Enhancements to the Irish regime governing investment limited partnership (the "ILP") have led to increased interest in this structure as an option when considering the establishment of a new investment fund. The first part of our advisory series provided answers to the key questions on the features of the ILP; the second part covered the asset classes for which a partnership structure is typically considered and the recent guidance for certain closed-ended funds from the Central Bank of Ireland (the "Central Bank"); the third part considered the service providers that can be appointed to act for an ILP. This fourth part of the series sets out the authorisation process for an ILP.
Before an application can be made to the Central Bank seeking authorisation of an ILP, there are a number of steps that must be taken including identifying the service providers that will be appointed to act in respect of the ILP, ensuring the necessary authorisations/approvals have been obtained for each of these service providers and submitting online questionnaires for each of the directors of the general partner to enable these individuals to be approved by the Central Bank to act in this capacity.
ILPs can only be established as an alternative investment fund ("AIF") and therefore are authorised by the Central Bank as either a retail investor AIF or a qualifying investor AIF. It is currently anticipated that the majority of ILPs will seek authorisation as qualifying investor AIFs. This allows for the Central Bank's 24-hour fast track process to be availed of, noting that depending on the intended strategy of the ILP it may be necessary to submit a pre-submission to the Central Bank in advance of the application for authorisation of the ILP.

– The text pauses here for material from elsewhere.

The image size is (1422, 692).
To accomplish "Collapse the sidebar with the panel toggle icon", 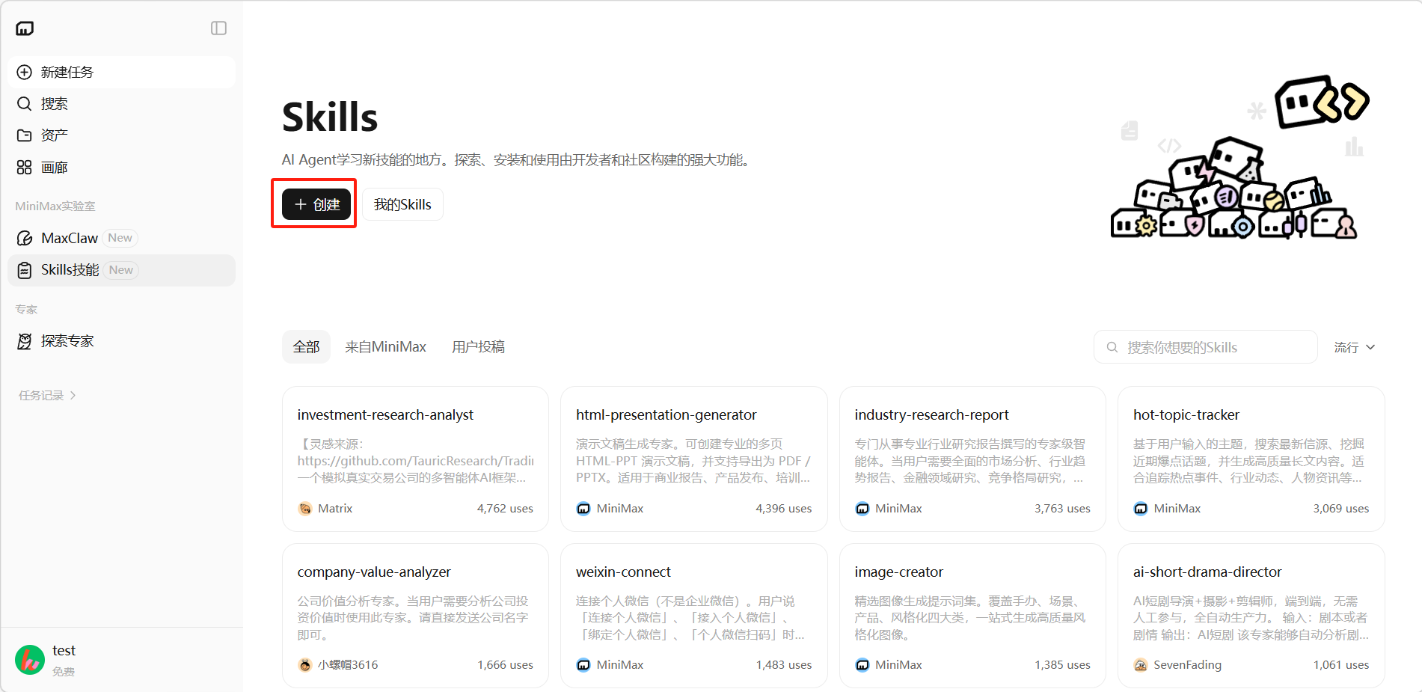I will (x=218, y=28).
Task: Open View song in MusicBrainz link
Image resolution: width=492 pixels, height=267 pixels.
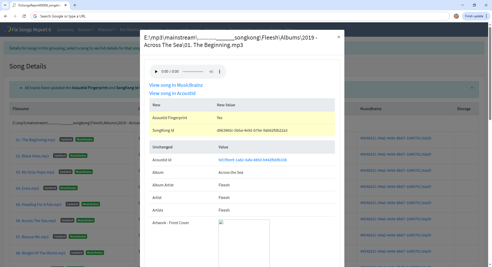Action: [176, 85]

While the process to be followed is dependent on whether the ILP is being authorised as a retail investor AIF or a qualifying investor AIF, there is some additional information that needs to be submitted in respect of ILPs that is useful to highlight:
- the application for authorisation as an ILP must be made in writing to the Central Bank by the general partner;
- a payment of a fee to the Central Bank needs to be paid in advance of authorisation being granted. This differs from the process in place for other types of fund structures seeking authorisation as retail investor AIFs or qualifying investor AIFs; and
- a statement of particulars signed by the general partner needs to be submitted as part of the application for authorisation.
While these are the requirements as of the date of this advisory, the Central Bank's authorisation requirements change from time to time.
The content of this article is intended to provide a general guide to the subject matter. Specialist advice should be sought about your specific circumstances.